I think this is the timeout issue listed at the top here: https://github.com/ContextualAI/gritlm?tab=readme-ov-file#known-issues

YuvalCheung commented 5 days ago

The situation described in a Known issue is identical to the phenomenon I'm encountering. Currently, I'm using a GPU configuration of 1*8. Could you please advise me on how to ensure that the saving process won't be terminated?

Also, I have a question about the file structure of the model I generated after training. The file structure is as follows:

(gritlm) root@ctmt240625013845lar-558799cd4d-sdndz:/mnt/home/zhangyu/output/test_mistral_2# tree
.
├── checkpoint-37
│   ├── optimizer.bin
│   ├── pytorch_model.bin
│   ├── pytorch_model_fsdp.bin
│   ├── rng_state_0.pth
│   ├── rng_state_1.pth
│   ├── rng_state_2.pth
│   ├── rng_state_3.pth
│   ├── rng_state_4.pth
│   ├── rng_state_5.pth
│   ├── rng_state_6.pth
│   ├── rng_state_7.pth
│   ├── scheduler.pt
│   ├── special_tokens_map.json
│   ├── tokenizer.json
│   ├── tokenizer.model
│   ├── tokenizer_config.json
│   ├── trainer_state.json
│   └── training_args.bin
├── dataset_num_samples.json
└── runs
    └── Jul01_01-10-06_ctmt240625013845lar-558799cd4d-sdndz
        └── events.out.tfevents.1719767875.ctmt240625013845lar-558799cd4d-sdndz.771494.0

3 directories, 20 files

It seems quite different from the file structure in the link https://huggingface.co/GritLM/GritLM-7B/tree/main

# tree
.
├── README.md
├── config.json
├── dataset_num_samples.json
├── generation_config.json
├── model-00001-of-00003.safetensors
├── model-00002-of-00003.safetensors
├── model-00003-of-00003.safetensors
├── model.safetensors.index.json
├── modeling_gritlm7b.py
├── pytorch_model-00001-of-00003.bin
├── pytorch_model-00002-of-00003.bin
├── pytorch_model-00003-of-00003.bin
├── pytorch_model.bin.index.json
├── special_tokens_map.json
├── tokenizer.json
├── tokenizer.model
├── tokenizer_config.json
└── training_args.bin

0 directories, 18 files

Thank you for your help.

Muennighoff commented 4 days ago

1) Sorry I don't know how to solve it besides what is mentioned in the Known issues section. 2) We shard the ckpt via main/scripts/shard.py for easier usage. Added this to the README

YuvalCheung commented 4 days ago

Thank you for your help.

When I don't set no_emb_gas and no_gen_gas to True, the nccl timeout issue disappears. Should these two options have no effect on the model's capabilities?

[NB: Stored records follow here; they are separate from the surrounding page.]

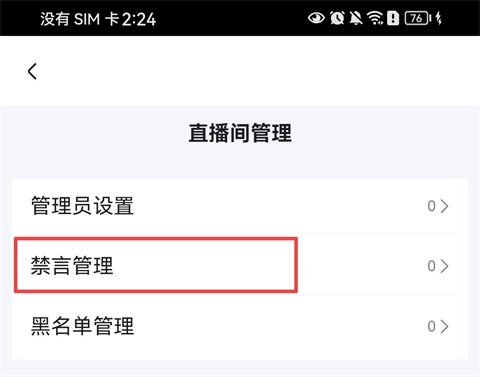Image resolution: width=480 pixels, height=377 pixels.
Task: Expand chevron beside 禁言管理
Action: tap(445, 266)
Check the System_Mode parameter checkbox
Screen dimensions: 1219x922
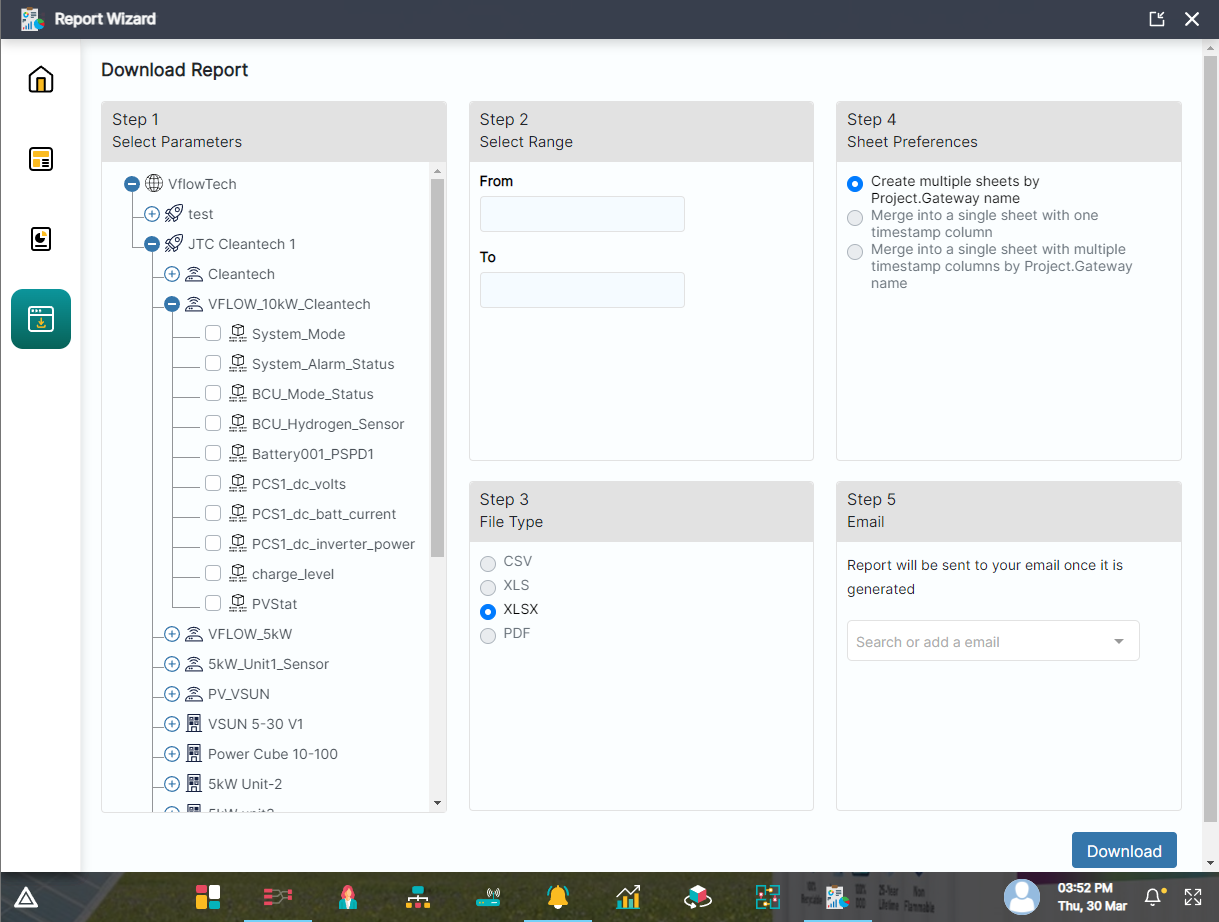tap(213, 334)
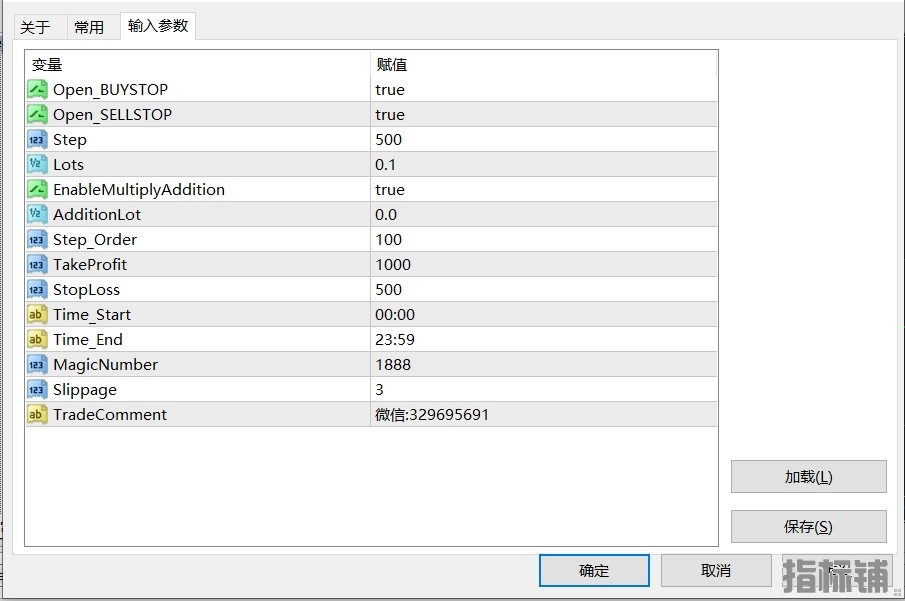
Task: Select the TakeProfit value field 1000
Action: (393, 265)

Also, after training the model, I obtained these files:

(gritlm) root@ctmt240625013845lar-558799cd4d-sdndz:/mnt/home/zhangyu/output/test_mistral_13# tree .
.
├── checkpoint-1
│   ├── model.safetensors
│   ├── special_tokens_map.json
│   ├── tokenizer.json
│   ├── tokenizer.model
│   ├── tokenizer_config.json
│   ├── trainer_state.json
│   └── training_args.bin
├── checkpoint-2
│   ├── model.safetensors
│   ├── special_tokens_map.json
│   ├── tokenizer.json
│   ├── tokenizer.model
│   ├── tokenizer_config.json
│   ├── trainer_state.json
│   └── training_args.bin
├── config.json
├── dataset_num_samples.json
├── full_state_dict
│   ├── model.safetensors
│   ├── special_tokens_map.json
│   ├── tokenizer.json
│   ├── tokenizer.model
│   ├── tokenizer_config.json
│   └── training_args.bin
├── model.safetensors
├── runs
│   └── Jul02_00-46-47_ctmt240625013845lar-558799cd4d-sdndz
│       └── events.out.tfevents.1719852887.ctmt240625013845lar-558799cd4d-sdndz.1341295.0

Then I copied the config.json file to the checkpoint-1 directory.

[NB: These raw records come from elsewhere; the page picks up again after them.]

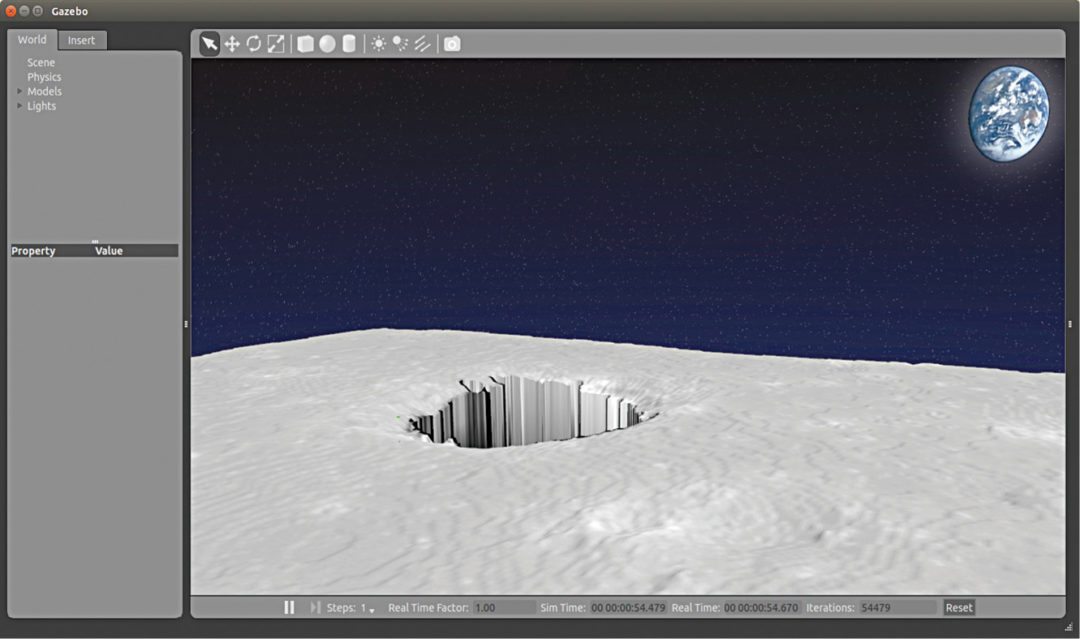Viewport: 1080px width, 639px height.
Task: Select Physics in the world tree
Action: [x=44, y=77]
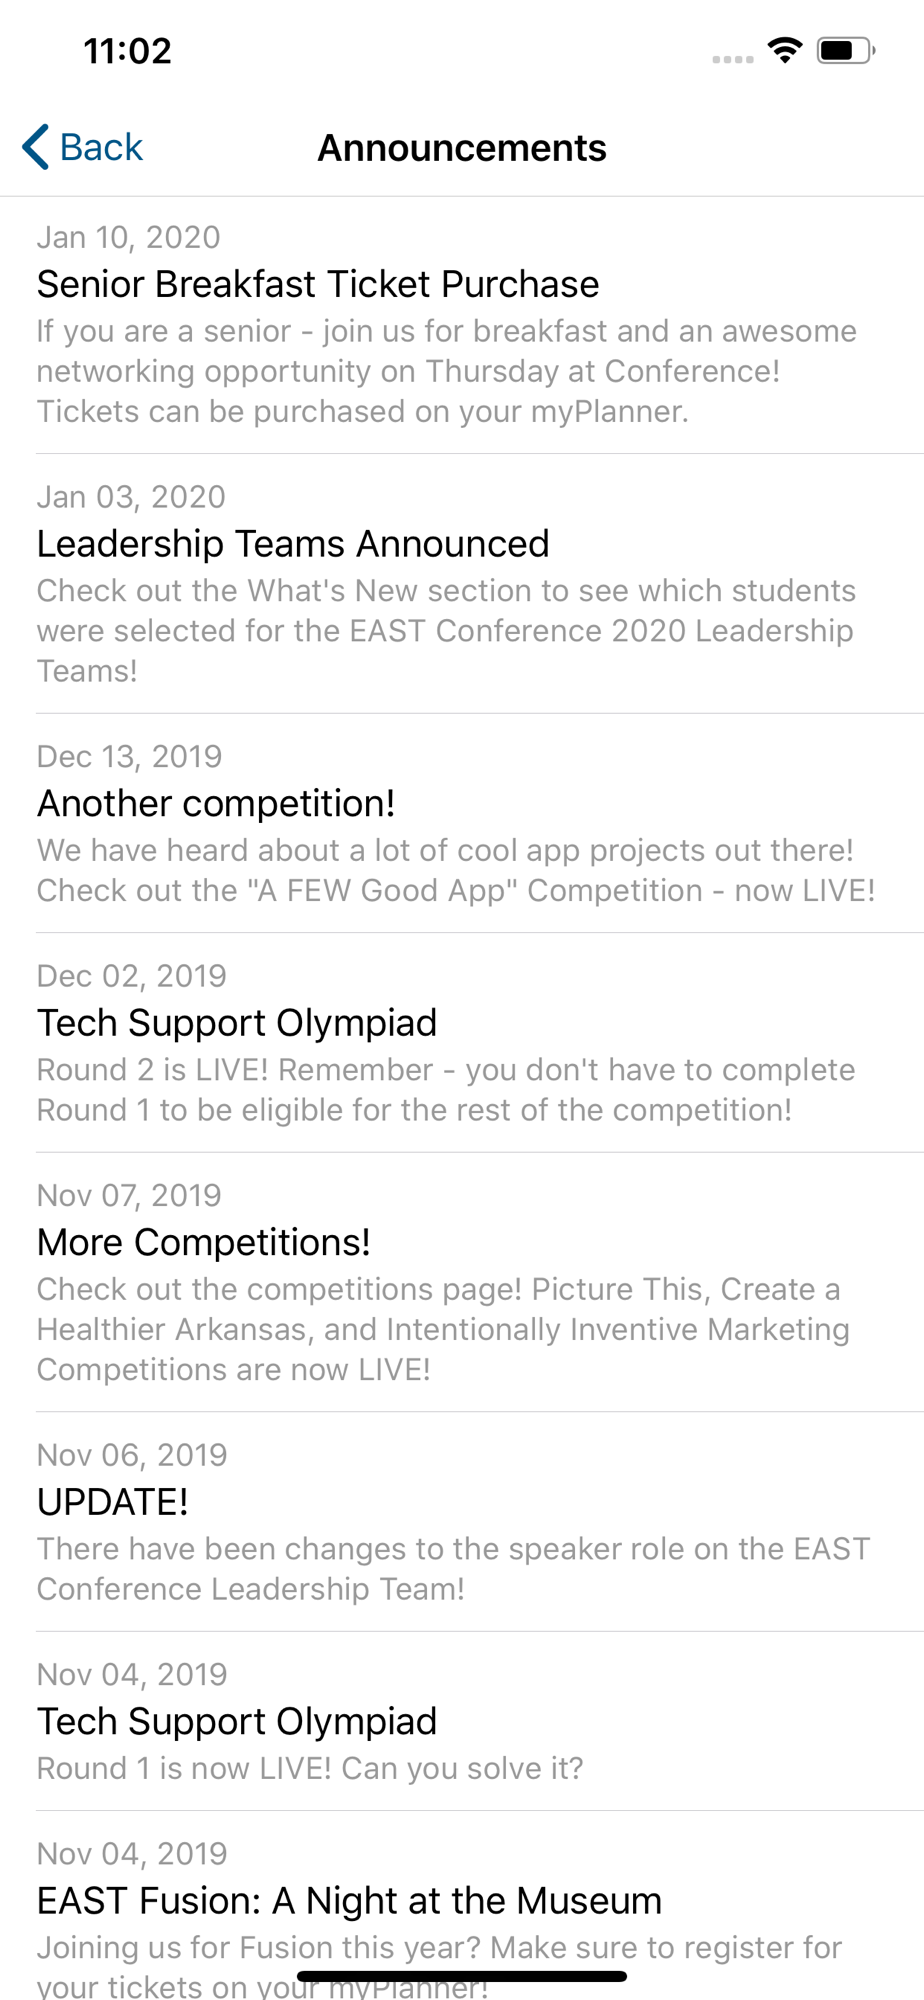The width and height of the screenshot is (924, 2000).
Task: Tap the Nov 07, 2019 date label
Action: (129, 1195)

When deploying the model using vllm, an error occurs:

vllm deployment script:

CUDA_VISIBLE_DEVICES=0 python3 -m vllm.entrypoints.openai.api_server \
    --served-model-name ZTEAIM-Gritm-Base \
    --model "/mnt/home/zhangyu/output/test_mistral_13/checkpoint-1" \
    --port 6000 \
    --tensor-parallel-size 1 \
    --gpu-memory-utilization 0.95 \
    --dtype bfloat16 \
    --max-model-len 4096 \
    --api-key 10344626 \

I received the following error message:

(vllm) root@ctmt240625013845lar-558799cd4d-sdndz:/mnt/home/zhangyu/model_deployment# bash launch_gritlm.sh 
INFO 07-02 10:03:12 api_server.py:209] args: Namespace(host=None, port=6000, allow_credentials=False, allowed_origins=['*'], allowed_methods=['*'], allowed_headers=['*'], api_key='10344626', served_model_name='Gritm-Base', chat_template=None, response_role='assistant', ssl_keyfile=None, ssl_certfile=None, root_path=None, middleware=[], model='/mnt/home/zhangyu/output/test_mistral_13/checkpoint-1', tokenizer=None, revision=None, tokenizer_revision=None, tokenizer_mode='auto', trust_remote_code=False, download_dir=None, load_format='auto', dtype='bfloat16', kv_cache_dtype='auto', max_model_len=4096, worker_use_ray=False, pipeline_parallel_size=1, tensor_parallel_size=1, max_parallel_loading_workers=None, block_size=16, seed=0, swap_space=4, gpu_memory_utilization=0.95, max_num_batched_tokens=None, max_num_seqs=256, max_paddings=256, disable_log_stats=False, quantization=None, enforce_eager=False, max_context_len_to_capture=8192, disable_custom_all_reduce=False, enable_lora=False, max_loras=1, max_lora_rank=16, lora_extra_vocab_size=256, lora_dtype='auto', max_cpu_loras=None, device='cuda', engine_use_ray=False, disable_log_requests=False, max_log_len=None)
INFO 07-02 10:03:13 llm_engine.py:79] Initializing an LLM engine with config: model='/mnt/home/zhangyu/output/test_mistral_13/checkpoint-1', tokenizer='/mnt/home/zhangyu/output/test_mistral_13/checkpoint-1', tokenizer_mode=auto, revision=None, tokenizer_revision=None, trust_remote_code=False, dtype=torch.bfloat16, max_seq_len=4096, download_dir=None, load_format=auto, tensor_parallel_size=1, disable_custom_all_reduce=False, quantization=None, enforce_eager=False, kv_cache_dtype=auto, device_config=cuda, seed=0)
Traceback (most recent call last):
  File "/usr/local/miniconda3/envs/vllm/lib/python3.10/runpy.py", line 196, in _run_module_as_main
    return _run_code(code, main_globals, None,
  File "/usr/local/miniconda3/envs/vllm/lib/python3.10/runpy.py", line 86, in _run_code
    exec(code, run_globals)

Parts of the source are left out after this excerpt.